Мирсаид с мамой напротив дома Мурузи, где жил Бродский.
Герои шестидесятых
— Глеб Горбовский в 1963 году сказал мне: «Как я завидую Бродскому. Он с молоком матери впитывал мировую культуру». Не впитывал он ее с молоком. Он постигал ее всем своим существом, органически переживая и осмысляя. Очень легко называл увлекших его авторов гениальными. Прихожу к нему в эркер и слышу: «Мирса, появился гениальный поэт. Глеб Горбовский! Читай «Поиски тепла»!» Затем он увлекся Евгением Рейном, затем Генрихом Сапгиром и так далее...
— А его первые стихи вы помните?
— Это была проба пера. Он их никогда не вспоминал — «Шагать до седьмого пота. Такая у нас работа». Конечно, он понимал, что это ужасно. И искал. Что нашел, вы знаете — способность передавать суть несколькими словами.

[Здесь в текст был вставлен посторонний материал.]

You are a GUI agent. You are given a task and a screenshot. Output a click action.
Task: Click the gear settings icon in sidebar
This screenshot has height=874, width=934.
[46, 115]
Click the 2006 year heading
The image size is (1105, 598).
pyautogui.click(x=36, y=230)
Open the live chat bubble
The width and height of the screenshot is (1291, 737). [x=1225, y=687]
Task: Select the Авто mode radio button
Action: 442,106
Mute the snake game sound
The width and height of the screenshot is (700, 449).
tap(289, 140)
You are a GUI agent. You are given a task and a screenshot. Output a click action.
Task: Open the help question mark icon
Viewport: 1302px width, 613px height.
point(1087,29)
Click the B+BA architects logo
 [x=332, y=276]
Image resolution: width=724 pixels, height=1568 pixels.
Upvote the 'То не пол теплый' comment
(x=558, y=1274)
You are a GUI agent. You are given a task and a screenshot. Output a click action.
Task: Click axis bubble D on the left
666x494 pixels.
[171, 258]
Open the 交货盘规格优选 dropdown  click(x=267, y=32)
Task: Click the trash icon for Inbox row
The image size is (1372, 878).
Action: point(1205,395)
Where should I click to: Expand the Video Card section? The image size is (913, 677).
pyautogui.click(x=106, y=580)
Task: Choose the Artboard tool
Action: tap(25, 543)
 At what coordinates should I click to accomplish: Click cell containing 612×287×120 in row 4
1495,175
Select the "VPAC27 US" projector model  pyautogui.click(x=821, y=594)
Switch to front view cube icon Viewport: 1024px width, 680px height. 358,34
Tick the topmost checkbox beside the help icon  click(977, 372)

— Известно, что у него был конфликт с отцом...
— Не совсем так. Помню, мы сидим в эркере и рассматриваем репродукцию Модильяни, которую подарила Осе Оля Бродович. Рядом ходит Александр Иванович и ворчит — мол, сидят два идиота... И передавал слова, якобы сказанные ему Малевичем (а Александр Иванович был близко знаком с этим и другими художниками): «Я дурачу идиотов, поскольку это им жизненно необходимо». Разумеется, Бродский-старший сам так не считал. Он так говорил лишь потому, что беспокоился за судьбу Иосифа. Все эти увлечения были небезопасны.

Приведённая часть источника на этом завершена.